From: Tom Christiansen (tomchr@ee.washington.edu)
Date: Fri Oct 22 2004 - 19:16:31 PDT
This article points out a fundamental flaw in previous, packet based,
fairness control schemes. In previous schemes, packages were sent in a
round robin fashion. This meant a fair allocation of the number of sent
packages per source, but as package sizes differ, this will not always be a
fair allocation of bandwidth. The proposed method, Fair Queuing, corrects
this by assigning a bid number to each packet entering the queue. By making
the bid number dependant on packet size, a more fair allocation of
bandwidth is ensured.

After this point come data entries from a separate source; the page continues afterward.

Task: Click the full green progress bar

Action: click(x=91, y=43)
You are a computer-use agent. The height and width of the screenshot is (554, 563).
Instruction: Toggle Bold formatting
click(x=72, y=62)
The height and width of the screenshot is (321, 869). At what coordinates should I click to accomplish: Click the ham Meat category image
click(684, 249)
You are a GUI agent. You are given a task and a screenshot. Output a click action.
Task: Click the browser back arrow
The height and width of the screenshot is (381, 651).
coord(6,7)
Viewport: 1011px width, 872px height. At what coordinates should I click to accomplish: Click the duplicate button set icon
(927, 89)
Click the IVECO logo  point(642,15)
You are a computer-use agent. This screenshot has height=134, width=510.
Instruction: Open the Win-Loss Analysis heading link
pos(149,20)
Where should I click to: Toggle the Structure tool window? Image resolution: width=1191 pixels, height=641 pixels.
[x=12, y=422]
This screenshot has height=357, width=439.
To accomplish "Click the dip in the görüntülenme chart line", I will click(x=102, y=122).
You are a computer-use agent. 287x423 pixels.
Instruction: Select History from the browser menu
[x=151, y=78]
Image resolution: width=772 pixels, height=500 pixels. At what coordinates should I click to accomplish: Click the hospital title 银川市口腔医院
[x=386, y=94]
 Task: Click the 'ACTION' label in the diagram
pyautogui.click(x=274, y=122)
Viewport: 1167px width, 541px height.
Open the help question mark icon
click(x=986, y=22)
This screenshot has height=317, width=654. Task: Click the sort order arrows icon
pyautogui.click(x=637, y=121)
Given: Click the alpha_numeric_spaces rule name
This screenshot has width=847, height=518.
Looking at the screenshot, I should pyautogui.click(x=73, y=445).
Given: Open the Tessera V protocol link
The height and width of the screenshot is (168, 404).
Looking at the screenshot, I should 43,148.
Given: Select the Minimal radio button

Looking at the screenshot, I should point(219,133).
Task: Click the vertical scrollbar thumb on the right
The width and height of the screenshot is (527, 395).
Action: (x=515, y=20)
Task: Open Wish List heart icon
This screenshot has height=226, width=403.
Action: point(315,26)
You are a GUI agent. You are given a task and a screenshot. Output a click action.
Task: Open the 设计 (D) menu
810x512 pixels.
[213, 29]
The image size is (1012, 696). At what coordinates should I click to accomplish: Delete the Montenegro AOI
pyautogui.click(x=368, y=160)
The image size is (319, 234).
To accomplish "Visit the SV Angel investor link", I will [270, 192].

The proposed method was simulated in a number of
different scenarios and compared against other algorithms. It was concluded
that the FQ method was superior with respect to fairness and immunity
against ill-behaved sources.
The strongest part of the paper is the description of motivation, proposed
new algorithm, flow control, and the discussion sections. These parts of
the paper are reasonably well written and provide enough scientific
background to make the case for using the FQ algorithm.
The paper falls apart in the Simulations section. This section is a mix of
descriptions of simulation setups, arguments for why these setups are
relevant, notes, figures, tables, etc. The whole section could use a
re-write making it easier to read and more concise and to the point. Let
the data speak for itself.
The paper does bring out one interesting point: Different services should
have different priorities. This paper uses Telnet vs. FTP as such an
example. The Telnet users should have higher priority than FTP users as
they send smaller amounts of data and are more intolerant to large
round-trip delays. The authors, provide a few suggestions on how to solve
this problem, but arrive at the conclusion that implementation of these
suggestions is not feasible as there are no measures to ensure that
low-priority applications can't cheat the system by faking to be an
application with higher priority.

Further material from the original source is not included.